Entropy based optimization of mini-channel heat sinks with advanced ternary nanofluids for photovoltaic cells and geometrical enhancements
Ahmad Najafpour, Kh. Hosseinzadeh, A. Hasibi, A.A. Ranjbar, Davood Domiri Ganji
Abstract
• A novel geometrical optimization approach for mini-channel heat sinks (MCHS) is proposed using entropy-based analysis. • COMSOL Multiphysics and the Finite Element Method (FEM) were utilized to simulate the hydrothermal performance of five MCHS geometries. • The optimized Case 4 geometry achieved a 27.94 % improvement in heat transfer and a 29.71 % reduction in thermal resistance. • Integration of ternary hybrid nanofluids significantly enhanced cooling efficiency for photovoltaic cells. • The optimal configuration was identified as Re = 536.8, Tin = 300.3 K, ϕ = 0.079, and SF = 15.81, minimizing entropy generation. This study introduces a novel technique with the implementation of a ternary hybrid nanofluid using optimized geometrical configuration and demonstrating superior improvement in heat transfer efficiency and minimization of entropy compared to conventional cooling methods. In this paper, 3D simulations are carried out in COMSOL Multiphysics to investigate the hydrothermal performance of the mini-channel heat sink applied to photovoltaic cells. The five geometrical configurations were studied to optimize heat transport and minimize pressure drop with a ternary hybrid nanofluid composed of GO and MgO/Al₂O₃ as the working fluid. The results showed that geometrical changes in the mini-channel heat sink significantly impact the thermal performance, and case 4 shows higher heat transfer efficiency. The key parameters, such as Reynolds Number ( Re ), inlet temperature (T in ), nanoparticle volume fraction and nanoparticle shape factor (SF) are optimized for the reduction of entropy generation (Ns,a) using the Taguchi method and Response Surface Methodology.
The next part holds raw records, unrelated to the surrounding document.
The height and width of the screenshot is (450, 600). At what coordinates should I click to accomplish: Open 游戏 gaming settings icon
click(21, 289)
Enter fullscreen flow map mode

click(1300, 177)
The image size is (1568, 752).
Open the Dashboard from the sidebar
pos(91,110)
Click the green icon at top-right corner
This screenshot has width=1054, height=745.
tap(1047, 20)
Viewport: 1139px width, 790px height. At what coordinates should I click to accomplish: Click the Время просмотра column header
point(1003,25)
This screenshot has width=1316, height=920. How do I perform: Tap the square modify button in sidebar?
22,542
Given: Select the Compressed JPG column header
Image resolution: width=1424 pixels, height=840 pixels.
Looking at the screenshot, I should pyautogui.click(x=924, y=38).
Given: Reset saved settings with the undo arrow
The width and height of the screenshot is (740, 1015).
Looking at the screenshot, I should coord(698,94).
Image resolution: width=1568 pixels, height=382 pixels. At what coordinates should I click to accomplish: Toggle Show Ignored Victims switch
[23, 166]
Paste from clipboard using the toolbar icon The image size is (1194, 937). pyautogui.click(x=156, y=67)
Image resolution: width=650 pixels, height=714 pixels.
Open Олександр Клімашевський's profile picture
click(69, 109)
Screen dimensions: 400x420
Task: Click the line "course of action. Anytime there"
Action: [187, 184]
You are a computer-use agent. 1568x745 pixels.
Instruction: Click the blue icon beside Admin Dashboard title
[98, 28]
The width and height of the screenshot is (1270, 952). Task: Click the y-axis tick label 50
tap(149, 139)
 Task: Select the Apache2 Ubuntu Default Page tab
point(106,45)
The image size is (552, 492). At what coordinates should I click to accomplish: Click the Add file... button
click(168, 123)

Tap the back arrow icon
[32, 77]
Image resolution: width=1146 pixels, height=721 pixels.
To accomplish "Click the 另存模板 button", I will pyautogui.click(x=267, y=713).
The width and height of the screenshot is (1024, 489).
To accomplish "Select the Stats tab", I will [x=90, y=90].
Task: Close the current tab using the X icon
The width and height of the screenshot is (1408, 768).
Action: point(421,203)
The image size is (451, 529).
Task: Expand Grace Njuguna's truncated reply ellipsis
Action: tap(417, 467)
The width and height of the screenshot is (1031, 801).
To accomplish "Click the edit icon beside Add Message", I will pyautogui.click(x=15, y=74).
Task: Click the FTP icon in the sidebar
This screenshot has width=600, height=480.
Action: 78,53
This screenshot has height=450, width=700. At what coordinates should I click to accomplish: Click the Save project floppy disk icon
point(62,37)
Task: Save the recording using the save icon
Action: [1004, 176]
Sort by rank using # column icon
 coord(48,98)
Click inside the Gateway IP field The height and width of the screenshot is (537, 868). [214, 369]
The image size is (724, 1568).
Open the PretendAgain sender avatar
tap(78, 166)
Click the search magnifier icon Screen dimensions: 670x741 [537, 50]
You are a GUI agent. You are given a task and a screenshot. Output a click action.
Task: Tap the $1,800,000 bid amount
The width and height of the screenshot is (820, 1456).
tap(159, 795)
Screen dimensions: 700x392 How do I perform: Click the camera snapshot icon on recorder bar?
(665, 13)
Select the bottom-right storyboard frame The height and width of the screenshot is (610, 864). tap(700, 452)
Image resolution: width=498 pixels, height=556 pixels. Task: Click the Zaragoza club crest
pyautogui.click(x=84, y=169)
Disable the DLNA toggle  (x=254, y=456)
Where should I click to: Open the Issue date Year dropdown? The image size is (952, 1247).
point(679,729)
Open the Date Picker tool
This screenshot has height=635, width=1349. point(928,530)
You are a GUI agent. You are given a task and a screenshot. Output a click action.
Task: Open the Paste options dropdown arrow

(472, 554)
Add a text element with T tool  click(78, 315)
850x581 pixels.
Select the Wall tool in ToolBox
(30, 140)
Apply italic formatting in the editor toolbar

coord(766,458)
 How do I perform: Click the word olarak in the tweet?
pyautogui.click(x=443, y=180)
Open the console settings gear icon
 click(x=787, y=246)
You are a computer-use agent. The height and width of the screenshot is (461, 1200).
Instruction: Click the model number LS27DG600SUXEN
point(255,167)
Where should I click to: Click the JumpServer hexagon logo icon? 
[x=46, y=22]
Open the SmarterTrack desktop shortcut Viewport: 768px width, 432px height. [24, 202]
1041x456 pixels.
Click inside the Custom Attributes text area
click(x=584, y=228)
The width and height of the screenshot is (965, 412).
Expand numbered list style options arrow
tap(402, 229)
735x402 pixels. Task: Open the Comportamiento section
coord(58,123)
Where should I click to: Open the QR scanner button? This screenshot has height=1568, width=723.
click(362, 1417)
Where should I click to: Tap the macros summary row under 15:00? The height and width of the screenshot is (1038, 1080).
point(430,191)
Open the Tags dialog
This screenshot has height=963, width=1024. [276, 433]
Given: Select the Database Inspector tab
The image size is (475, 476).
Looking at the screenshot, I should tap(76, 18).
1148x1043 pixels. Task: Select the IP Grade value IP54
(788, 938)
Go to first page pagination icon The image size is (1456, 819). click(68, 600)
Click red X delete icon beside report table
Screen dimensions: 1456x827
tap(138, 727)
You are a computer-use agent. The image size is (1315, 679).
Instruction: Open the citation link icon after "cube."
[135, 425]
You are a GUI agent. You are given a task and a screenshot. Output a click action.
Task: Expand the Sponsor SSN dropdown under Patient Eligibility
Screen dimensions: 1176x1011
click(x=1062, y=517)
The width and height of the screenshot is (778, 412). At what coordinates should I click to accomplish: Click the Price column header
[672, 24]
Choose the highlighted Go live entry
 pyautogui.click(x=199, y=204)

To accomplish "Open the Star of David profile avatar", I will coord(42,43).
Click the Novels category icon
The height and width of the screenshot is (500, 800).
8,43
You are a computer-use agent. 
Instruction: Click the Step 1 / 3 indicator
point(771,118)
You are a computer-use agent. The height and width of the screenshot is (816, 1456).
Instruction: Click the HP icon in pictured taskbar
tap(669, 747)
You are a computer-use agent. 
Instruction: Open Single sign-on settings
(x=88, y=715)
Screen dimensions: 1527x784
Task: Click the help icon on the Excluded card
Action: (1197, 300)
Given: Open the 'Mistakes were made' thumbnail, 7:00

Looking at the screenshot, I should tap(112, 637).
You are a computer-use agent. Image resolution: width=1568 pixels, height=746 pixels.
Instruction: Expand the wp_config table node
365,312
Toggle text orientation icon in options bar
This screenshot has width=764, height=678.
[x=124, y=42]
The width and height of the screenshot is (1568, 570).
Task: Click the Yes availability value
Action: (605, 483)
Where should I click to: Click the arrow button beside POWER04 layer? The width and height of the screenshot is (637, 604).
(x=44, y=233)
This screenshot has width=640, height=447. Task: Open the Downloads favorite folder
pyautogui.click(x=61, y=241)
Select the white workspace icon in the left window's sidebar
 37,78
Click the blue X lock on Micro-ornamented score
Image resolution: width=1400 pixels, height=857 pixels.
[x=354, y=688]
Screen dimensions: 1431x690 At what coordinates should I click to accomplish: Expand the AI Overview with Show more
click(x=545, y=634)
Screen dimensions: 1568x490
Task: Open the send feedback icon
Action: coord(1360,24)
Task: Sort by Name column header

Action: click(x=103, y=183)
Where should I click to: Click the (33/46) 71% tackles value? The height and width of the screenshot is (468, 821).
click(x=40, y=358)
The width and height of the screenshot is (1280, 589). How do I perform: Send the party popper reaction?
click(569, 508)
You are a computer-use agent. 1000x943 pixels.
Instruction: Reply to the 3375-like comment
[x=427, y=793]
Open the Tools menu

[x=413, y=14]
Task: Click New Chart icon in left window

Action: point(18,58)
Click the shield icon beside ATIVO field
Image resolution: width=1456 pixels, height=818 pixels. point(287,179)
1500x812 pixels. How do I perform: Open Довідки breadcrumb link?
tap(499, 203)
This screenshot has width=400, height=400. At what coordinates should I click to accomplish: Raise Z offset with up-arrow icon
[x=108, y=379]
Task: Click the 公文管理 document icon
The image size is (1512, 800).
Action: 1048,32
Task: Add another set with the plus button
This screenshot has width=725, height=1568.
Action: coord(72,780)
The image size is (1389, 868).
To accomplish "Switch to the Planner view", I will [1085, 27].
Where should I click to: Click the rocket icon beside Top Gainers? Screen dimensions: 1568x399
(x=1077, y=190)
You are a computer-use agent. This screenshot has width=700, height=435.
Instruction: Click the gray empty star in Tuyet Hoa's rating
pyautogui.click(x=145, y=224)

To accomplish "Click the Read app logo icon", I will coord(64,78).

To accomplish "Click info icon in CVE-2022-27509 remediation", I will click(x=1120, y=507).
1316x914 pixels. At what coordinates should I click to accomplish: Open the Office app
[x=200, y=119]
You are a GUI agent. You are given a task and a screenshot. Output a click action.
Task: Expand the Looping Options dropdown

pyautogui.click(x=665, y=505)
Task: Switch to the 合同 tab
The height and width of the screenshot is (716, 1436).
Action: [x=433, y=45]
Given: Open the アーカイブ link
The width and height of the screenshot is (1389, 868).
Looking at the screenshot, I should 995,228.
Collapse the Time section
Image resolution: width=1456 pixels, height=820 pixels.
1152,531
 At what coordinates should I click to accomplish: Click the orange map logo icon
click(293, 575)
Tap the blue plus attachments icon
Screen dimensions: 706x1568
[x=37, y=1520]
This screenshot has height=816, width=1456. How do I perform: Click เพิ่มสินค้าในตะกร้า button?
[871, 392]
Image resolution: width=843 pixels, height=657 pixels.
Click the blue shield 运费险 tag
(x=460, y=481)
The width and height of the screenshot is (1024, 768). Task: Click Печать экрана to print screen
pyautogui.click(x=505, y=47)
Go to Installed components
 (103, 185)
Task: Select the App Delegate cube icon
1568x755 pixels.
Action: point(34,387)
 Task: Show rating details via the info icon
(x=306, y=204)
Optimization results identified the most feasible combination of Re = 536.8, T in =300.3 K, ϕ=0.079, SF=15.81, which gives lower thermal and flow irreversibilities. This work points out the potential of ternary hybrid nanofluid and optimized mini-channel heat sink designs to advance thermal management systems and is very practical, providing insights into possible applications in electronics, solar panels, and energy storage devices.